• Task item: Would you copy out only the lines from the one with "The height and width of the screenshot is (796, 1000)." to the end of the records, exactly as they stand?

• Record excerpts:

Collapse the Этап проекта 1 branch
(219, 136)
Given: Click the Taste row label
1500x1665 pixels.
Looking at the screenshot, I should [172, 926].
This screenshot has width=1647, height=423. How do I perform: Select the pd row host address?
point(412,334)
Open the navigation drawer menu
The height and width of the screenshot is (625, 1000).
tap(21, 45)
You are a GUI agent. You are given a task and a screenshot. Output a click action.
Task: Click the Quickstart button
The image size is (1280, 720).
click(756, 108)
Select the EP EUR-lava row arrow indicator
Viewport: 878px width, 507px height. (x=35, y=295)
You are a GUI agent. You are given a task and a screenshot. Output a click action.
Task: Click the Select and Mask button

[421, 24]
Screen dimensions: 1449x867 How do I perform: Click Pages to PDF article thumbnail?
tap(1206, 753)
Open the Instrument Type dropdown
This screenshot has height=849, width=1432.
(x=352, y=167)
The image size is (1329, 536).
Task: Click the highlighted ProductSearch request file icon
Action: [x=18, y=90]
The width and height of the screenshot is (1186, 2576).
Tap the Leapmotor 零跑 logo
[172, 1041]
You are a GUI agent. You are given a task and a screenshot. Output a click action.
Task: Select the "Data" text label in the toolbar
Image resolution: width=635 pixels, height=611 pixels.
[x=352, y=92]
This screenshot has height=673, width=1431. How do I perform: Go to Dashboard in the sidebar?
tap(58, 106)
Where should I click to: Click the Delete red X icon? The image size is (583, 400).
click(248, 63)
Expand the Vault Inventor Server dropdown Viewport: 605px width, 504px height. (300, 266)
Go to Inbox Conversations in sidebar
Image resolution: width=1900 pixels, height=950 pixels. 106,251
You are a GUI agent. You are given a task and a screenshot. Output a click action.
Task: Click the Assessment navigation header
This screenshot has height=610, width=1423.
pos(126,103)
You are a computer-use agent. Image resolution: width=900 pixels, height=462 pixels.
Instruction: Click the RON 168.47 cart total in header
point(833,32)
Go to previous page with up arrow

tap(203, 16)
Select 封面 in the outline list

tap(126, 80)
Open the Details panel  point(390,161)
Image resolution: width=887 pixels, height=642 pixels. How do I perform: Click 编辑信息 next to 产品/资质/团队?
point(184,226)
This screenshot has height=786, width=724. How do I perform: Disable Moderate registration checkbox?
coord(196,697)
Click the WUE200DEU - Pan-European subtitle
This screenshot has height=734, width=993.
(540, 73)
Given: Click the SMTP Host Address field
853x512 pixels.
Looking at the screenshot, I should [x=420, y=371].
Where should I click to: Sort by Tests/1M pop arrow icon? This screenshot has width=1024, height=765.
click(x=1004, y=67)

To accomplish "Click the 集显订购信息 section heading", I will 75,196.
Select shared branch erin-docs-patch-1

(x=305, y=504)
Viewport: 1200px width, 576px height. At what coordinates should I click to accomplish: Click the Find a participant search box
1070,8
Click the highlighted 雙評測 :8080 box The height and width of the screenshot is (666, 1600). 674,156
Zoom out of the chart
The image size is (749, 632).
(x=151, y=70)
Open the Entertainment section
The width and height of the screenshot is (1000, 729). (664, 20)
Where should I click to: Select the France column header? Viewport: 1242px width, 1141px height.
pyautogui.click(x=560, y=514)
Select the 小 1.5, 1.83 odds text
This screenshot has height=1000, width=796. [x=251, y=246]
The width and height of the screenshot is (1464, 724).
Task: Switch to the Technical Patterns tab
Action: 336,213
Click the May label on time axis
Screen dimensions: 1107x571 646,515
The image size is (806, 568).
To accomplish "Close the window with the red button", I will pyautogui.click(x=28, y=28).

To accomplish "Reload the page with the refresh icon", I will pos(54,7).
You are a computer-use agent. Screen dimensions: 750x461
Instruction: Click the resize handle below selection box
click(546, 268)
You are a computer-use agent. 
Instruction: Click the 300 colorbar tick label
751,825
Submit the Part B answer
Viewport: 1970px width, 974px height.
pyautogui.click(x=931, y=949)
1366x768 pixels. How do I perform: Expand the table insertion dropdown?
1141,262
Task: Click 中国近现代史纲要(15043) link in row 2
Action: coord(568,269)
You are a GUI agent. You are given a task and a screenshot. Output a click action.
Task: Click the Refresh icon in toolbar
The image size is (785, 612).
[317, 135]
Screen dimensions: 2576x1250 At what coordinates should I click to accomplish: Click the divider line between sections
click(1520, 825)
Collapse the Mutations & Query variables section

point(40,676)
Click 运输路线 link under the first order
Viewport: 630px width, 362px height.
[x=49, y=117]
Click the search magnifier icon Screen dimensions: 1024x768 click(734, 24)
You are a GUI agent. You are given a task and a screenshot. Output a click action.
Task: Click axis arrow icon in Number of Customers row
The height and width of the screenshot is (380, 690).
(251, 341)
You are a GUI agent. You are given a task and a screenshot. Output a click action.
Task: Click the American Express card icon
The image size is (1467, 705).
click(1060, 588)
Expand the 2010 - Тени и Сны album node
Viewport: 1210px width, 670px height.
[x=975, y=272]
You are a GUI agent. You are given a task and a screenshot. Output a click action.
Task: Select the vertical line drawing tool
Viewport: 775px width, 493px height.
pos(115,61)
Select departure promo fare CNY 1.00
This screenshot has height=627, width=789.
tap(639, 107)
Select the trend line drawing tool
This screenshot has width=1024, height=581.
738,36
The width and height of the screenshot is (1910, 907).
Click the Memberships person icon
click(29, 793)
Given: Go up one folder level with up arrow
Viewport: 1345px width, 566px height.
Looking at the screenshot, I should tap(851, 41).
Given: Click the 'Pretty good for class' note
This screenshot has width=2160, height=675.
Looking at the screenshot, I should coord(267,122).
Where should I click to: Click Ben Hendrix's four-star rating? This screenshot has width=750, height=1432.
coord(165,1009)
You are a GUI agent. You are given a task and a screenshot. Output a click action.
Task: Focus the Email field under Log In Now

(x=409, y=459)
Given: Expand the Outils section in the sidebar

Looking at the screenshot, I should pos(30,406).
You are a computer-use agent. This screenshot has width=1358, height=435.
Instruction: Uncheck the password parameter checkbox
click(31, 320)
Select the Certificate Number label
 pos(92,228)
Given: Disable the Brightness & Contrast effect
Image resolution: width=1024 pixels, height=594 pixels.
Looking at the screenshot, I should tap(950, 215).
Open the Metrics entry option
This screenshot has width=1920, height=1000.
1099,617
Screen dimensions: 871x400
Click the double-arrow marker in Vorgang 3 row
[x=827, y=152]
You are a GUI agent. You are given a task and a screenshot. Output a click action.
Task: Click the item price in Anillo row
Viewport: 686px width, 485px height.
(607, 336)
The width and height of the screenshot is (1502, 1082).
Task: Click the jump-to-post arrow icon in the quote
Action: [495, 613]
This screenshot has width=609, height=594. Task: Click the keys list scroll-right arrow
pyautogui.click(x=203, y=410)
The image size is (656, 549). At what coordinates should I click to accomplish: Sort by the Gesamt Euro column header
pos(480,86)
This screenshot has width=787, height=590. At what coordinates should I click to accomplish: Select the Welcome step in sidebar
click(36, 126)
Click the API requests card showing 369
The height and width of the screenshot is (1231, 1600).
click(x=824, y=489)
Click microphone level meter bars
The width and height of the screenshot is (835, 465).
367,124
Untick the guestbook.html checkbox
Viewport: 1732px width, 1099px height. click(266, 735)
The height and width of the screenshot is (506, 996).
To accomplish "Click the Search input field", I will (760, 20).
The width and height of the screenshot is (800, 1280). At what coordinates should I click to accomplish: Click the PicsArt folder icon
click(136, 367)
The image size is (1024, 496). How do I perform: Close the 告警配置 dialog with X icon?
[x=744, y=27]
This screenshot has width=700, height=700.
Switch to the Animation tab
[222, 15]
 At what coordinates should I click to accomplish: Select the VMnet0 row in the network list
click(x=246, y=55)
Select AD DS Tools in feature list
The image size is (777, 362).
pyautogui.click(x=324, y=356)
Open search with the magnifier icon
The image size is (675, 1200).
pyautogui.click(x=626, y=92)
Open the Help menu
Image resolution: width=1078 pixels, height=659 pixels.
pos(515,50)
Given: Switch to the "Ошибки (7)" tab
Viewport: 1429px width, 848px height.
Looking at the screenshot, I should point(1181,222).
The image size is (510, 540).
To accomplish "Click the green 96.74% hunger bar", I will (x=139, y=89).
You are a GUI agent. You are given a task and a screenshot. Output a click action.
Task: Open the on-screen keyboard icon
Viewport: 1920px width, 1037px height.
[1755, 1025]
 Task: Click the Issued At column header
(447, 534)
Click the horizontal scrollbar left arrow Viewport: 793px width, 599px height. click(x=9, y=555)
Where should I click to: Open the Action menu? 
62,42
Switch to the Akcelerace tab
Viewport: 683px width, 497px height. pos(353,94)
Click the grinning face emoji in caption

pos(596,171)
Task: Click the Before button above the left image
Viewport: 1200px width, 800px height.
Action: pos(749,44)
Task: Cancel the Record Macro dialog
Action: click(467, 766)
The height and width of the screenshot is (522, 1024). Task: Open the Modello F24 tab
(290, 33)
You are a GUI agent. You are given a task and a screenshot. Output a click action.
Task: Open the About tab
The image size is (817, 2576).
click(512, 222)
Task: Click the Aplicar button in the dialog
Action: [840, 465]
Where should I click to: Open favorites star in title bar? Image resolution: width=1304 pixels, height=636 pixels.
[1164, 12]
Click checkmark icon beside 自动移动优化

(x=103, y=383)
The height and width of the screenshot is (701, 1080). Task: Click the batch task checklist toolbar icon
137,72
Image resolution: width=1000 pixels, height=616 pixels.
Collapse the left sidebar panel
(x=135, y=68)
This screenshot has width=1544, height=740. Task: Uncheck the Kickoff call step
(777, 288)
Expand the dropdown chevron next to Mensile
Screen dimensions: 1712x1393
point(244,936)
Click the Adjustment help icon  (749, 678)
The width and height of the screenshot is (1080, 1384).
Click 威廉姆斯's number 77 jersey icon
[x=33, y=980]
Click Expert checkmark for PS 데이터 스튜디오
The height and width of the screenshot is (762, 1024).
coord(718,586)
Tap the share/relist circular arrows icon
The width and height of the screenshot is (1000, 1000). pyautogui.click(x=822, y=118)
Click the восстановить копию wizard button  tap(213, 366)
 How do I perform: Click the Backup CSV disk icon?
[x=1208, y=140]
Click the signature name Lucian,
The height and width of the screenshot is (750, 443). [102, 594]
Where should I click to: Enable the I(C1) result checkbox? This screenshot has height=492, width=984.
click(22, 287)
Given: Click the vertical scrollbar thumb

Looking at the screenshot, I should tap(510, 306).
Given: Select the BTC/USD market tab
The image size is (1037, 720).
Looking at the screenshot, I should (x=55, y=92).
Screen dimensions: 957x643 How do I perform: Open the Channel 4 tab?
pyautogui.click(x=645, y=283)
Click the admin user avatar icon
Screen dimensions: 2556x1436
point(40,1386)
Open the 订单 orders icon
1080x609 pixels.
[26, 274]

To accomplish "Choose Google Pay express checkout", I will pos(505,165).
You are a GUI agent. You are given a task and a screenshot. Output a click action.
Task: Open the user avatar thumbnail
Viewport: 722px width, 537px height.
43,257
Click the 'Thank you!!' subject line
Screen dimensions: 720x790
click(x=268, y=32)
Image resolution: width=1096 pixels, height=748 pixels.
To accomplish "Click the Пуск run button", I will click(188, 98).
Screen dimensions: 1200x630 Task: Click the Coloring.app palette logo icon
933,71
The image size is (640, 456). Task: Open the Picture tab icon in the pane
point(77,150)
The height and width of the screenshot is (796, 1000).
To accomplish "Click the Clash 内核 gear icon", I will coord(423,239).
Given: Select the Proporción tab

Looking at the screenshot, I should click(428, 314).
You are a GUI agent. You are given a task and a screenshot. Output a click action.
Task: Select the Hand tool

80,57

• Your response:
The height and width of the screenshot is (796, 1000).
To accomplish "Click the Clash 内核 gear icon", I will coord(423,239).
Given: Select the Proporción tab

Looking at the screenshot, I should click(428, 314).
You are a GUI agent. You are given a task and a screenshot. Output a click action.
Task: Select the Hand tool

80,57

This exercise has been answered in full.